Siem Reap is a popular tourist destination primarily because it’s “the gateway” to the Angkor region (where Angkor Wat is located).  Angkor was the capital city of the Khmer Empire from the 9th to 15th centuries.  The ruins are still there and are a UNESCO World Heritage Site, drawing in thousands of visitors each year.
The entrance to Angkor Wat.  Inside... The Temple of Doom.
……………….

I ended up spending about a week in Siem Reap and I loved it.  Of course, there’s the usual bombardment of hustlers and beggars and you have to keep your eyes open just like when traveling anywhere else.  But, for the most part, the people are incredibly nice, the food is good, and everything is cheap. 
Oz the Aussie at Angkor What? Bar.
Ryan and I had more than one crazy night out at the bars on Pub Street, which are full of fun and interesting people from all over the place.  Because of the flooding, all of Pub Street was underwater.  Amazingly, however, everything was still open.  On a normal night there’s tons of people coming and going, drinking and dancing.  Even with the flooding, this was still going on, just in knee-deep water, which made for a pretty crazy time… probably best left unmentioned.
It was fun… meeting new people, raging all night, coming out of the bar at 3 am, Michael Jackson blaring in the street from an unknown source, a 9 year-old little Cambodian girl dancing in the knee-deep water (waist-deep for her) and singing along, “Billy Jean is not my lover” followed by, “come on man, give me one dollar” (holding up a basket of bracelets), while I look over and Ryan (a 6’2’’ Ginger) is street-fighting her 7 year-old little brother.  Who punches a 7 year old?  Kidding.  Good times.
She was a lot happier when MJ was blaring.

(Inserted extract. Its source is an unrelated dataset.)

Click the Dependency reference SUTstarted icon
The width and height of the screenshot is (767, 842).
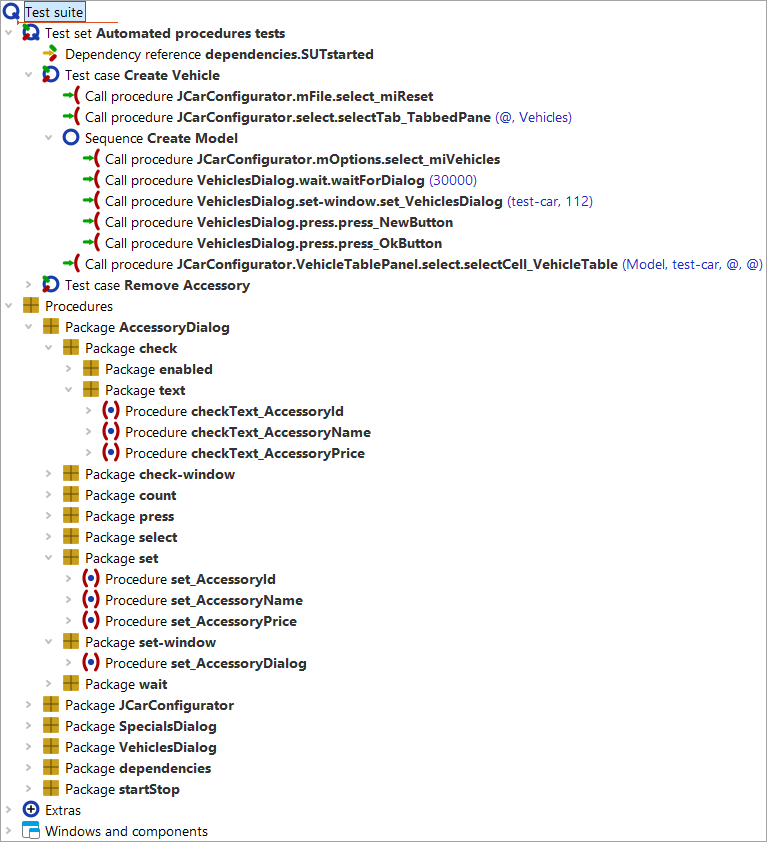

"Finish Him! ...  Fatality."
But good times can be had at any time, at any bar, anywhere in the world.  The best part of Siem Reap was by far being able to see the 1000-year-old ruins and temples of Angkor.  I have to say that it’s probably one of the coolest thing that I have ever seen in my life.  It’s like the Grand Canyon, words can’t describe it and pictures just don’t do it justice.

"Tomb Raider temple"
We rented bikes for a buck and paid $40 for a 3-day pass and saw just about everything that there is to see.  If Indian Jones and Lara Croft had an extraordinarily good-looking love child, it would be me (*Speaking of Tomb Raider, they filmed it in Angkor).  Some of the temples, buildings, and walkways have been restored but most of it has been left basically untouched for the best part of a thousand years.   It was like being inside of Mortal Kombat.  I was half-expecting Scorpion to run around the corner looking for Sub-zero, “Hey man.  You seen a ninja ‘round here… wears a blue mask… likes to freeze shit?”

... more really, really, really, really old stuff.

This monkey attacked me about 10 minutes later.  True story.